■ About this exercise
In the material below, find the line that contains "Attach a file" and the line that contains "You are a computer-use agent. Viewport: 1920px", then write out exactly those two lines and everything between them.

■ Provided information

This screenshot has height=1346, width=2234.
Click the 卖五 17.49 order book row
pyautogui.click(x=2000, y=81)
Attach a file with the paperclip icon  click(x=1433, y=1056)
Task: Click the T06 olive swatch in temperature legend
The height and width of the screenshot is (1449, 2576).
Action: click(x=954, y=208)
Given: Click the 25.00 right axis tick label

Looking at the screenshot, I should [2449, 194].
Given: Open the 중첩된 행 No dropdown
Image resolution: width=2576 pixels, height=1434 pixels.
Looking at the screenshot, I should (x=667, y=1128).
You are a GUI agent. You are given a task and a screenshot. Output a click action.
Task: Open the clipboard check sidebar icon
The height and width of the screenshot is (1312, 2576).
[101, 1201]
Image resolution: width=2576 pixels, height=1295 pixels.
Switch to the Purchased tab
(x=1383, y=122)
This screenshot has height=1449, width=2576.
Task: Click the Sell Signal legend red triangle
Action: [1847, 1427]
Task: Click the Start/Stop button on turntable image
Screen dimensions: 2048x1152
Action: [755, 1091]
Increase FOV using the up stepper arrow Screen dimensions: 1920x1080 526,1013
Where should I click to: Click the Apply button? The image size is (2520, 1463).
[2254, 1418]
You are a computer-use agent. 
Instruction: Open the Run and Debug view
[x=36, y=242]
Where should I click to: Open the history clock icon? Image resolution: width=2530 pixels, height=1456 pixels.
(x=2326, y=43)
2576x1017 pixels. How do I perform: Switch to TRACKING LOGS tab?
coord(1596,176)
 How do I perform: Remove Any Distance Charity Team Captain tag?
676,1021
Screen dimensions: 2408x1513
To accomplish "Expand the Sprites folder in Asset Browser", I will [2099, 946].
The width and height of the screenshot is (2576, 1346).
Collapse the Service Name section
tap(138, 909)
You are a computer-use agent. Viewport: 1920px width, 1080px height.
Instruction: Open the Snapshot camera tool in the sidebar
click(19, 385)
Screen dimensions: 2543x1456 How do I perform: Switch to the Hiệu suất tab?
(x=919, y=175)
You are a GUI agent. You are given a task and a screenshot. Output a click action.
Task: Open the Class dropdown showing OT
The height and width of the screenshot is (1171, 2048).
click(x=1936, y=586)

■ Answer to this problem
Attach a file with the paperclip icon  click(x=1433, y=1056)
Task: Click the T06 olive swatch in temperature legend
The height and width of the screenshot is (1449, 2576).
Action: click(x=954, y=208)
Given: Click the 25.00 right axis tick label

Looking at the screenshot, I should [2449, 194].
Given: Open the 중첩된 행 No dropdown
Image resolution: width=2576 pixels, height=1434 pixels.
Looking at the screenshot, I should (x=667, y=1128).
You are a GUI agent. You are given a task and a screenshot. Output a click action.
Task: Open the clipboard check sidebar icon
The height and width of the screenshot is (1312, 2576).
[101, 1201]
Image resolution: width=2576 pixels, height=1295 pixels.
Switch to the Purchased tab
(x=1383, y=122)
This screenshot has height=1449, width=2576.
Task: Click the Sell Signal legend red triangle
Action: [1847, 1427]
Task: Click the Start/Stop button on turntable image
Screen dimensions: 2048x1152
Action: [755, 1091]
Increase FOV using the up stepper arrow Screen dimensions: 1920x1080 526,1013
Where should I click to: Click the Apply button? The image size is (2520, 1463).
[2254, 1418]
You are a computer-use agent. 
Instruction: Open the Run and Debug view
[x=36, y=242]
Where should I click to: Open the history clock icon? Image resolution: width=2530 pixels, height=1456 pixels.
(x=2326, y=43)
2576x1017 pixels. How do I perform: Switch to TRACKING LOGS tab?
coord(1596,176)
 How do I perform: Remove Any Distance Charity Team Captain tag?
676,1021
Screen dimensions: 2408x1513
To accomplish "Expand the Sprites folder in Asset Browser", I will [2099, 946].
The width and height of the screenshot is (2576, 1346).
Collapse the Service Name section
tap(138, 909)
You are a computer-use agent. Viewport: 1920px width, 1080px height.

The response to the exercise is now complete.